Effects of L-dopa on expression of prolactin and synaptotagmin IV in 17-estradiol-induced prolactinomas of ovariectomized hemiparkinsonian rats

Parkinson's disease (PD) is a long-term degenerative disorder of the central nervous system that mainly affects the motor system. Dopamine precursor L-dopa is used as the first-line treatment for PD. Evidence suggests neuroprotective effects of estrogens in PD. Since both E2 and L-dopa act as regulators of prolactin secretion from the pituitary gland, we investigated their effect on the expression of prolactin (PRL) in prolactinomas that developed in ovariectomized hemiparkinsonian rats treated with 17b-estradiol (E2). We also investigated the effect of E2 and L-dopa on the expression of synaptotagmin IV (Syt IV), an immediate early gene whose product is abundant in the pituitary gland and was found to be highly co-expressed with PRL in lactotrophs (> 90%).
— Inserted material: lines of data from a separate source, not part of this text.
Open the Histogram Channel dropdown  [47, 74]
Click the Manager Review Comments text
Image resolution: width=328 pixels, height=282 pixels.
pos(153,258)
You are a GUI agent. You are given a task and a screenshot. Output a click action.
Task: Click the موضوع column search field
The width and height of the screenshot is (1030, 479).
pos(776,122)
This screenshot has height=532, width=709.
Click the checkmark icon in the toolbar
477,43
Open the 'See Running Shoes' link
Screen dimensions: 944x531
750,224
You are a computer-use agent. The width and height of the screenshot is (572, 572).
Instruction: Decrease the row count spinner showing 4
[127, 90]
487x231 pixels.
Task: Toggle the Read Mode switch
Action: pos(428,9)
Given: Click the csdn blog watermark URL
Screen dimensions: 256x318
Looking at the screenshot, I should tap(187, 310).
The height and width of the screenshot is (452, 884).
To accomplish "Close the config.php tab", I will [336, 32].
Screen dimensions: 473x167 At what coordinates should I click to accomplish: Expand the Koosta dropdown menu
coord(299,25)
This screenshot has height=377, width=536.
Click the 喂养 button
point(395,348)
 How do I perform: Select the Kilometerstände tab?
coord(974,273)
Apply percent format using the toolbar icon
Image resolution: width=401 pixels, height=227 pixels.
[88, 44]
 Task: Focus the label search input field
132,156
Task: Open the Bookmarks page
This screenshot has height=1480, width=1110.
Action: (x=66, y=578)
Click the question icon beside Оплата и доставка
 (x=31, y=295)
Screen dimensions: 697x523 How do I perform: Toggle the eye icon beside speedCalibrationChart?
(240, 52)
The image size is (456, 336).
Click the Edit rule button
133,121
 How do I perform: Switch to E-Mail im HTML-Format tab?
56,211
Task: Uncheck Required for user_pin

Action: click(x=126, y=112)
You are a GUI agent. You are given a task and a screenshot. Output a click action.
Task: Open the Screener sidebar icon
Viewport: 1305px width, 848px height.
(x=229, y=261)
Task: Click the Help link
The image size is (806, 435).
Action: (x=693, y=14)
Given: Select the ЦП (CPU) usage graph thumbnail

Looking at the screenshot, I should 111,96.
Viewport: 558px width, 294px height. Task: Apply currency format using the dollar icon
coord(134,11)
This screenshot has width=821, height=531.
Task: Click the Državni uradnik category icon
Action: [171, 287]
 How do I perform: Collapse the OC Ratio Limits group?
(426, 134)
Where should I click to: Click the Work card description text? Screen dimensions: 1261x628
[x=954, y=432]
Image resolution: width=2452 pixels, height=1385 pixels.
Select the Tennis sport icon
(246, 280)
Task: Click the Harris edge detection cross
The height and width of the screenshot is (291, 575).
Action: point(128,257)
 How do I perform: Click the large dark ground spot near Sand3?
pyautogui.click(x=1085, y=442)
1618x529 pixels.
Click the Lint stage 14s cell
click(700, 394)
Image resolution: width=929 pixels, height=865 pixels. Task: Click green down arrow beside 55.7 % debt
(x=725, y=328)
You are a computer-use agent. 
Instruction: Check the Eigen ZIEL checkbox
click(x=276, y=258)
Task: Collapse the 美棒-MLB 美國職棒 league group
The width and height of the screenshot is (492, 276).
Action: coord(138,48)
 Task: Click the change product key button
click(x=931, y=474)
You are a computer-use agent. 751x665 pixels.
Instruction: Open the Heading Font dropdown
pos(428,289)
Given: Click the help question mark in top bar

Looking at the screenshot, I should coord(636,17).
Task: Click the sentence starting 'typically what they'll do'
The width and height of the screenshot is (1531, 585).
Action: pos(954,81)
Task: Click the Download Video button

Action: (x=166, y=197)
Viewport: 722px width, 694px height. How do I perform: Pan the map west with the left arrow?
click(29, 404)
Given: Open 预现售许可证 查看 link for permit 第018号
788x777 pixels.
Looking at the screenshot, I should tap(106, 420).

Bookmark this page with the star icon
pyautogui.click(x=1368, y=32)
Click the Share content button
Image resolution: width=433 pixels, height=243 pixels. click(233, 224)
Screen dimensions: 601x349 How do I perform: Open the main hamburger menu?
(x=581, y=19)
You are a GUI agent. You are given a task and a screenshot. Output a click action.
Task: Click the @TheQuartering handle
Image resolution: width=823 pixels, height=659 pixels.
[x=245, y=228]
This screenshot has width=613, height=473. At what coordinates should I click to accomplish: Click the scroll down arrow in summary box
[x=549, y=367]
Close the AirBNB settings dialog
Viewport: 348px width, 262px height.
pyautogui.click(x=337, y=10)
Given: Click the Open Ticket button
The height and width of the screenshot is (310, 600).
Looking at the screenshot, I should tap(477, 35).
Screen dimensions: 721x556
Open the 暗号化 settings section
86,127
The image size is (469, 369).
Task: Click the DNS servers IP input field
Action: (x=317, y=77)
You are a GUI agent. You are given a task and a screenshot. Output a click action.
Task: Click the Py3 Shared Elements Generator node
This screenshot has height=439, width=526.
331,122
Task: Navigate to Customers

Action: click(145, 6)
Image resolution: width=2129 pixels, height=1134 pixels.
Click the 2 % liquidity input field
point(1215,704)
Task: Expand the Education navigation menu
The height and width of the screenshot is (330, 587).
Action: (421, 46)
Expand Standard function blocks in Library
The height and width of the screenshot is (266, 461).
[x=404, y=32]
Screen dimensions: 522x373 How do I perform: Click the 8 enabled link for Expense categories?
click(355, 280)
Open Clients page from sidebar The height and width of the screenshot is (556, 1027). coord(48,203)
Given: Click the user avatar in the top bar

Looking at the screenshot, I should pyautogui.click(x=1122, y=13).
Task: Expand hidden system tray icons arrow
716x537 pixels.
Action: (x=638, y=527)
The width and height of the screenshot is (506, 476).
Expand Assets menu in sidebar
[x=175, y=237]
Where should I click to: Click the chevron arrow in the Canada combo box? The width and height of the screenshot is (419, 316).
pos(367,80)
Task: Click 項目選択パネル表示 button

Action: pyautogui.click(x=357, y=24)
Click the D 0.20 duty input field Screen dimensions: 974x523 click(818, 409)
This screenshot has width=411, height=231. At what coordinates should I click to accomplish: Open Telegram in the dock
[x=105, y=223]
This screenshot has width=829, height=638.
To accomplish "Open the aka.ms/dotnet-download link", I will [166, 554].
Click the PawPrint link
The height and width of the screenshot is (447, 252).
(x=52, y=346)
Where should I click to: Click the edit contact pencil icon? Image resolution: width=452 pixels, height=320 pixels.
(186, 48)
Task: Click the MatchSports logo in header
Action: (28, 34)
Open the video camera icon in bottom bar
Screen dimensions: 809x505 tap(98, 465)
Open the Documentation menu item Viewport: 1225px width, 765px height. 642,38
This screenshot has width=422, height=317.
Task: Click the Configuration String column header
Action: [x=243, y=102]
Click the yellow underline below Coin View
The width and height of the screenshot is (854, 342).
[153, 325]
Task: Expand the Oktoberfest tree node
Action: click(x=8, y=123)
The hemiparkinsonian rat model was obtained by unilateral lesioning of dopaminergic nigrostriatal neurons. Rats received silastic tubing implants with E2 and were treated with L-dopa. ELISA and immunohistochemistry were used to assess the serum concentrations of PRL and E2 and expression of PRL and SytIV in the tissue of adenohypophysis, respectively. We found that high levels of serum 17b-estradiol were associated with the upregulation of Syt IV and PRL in PRL-ir cells, while treatment with L-dopa decreased the size of prolactinomas and downregulated Syt IV but had no effect on PRL expression or serum concentrations.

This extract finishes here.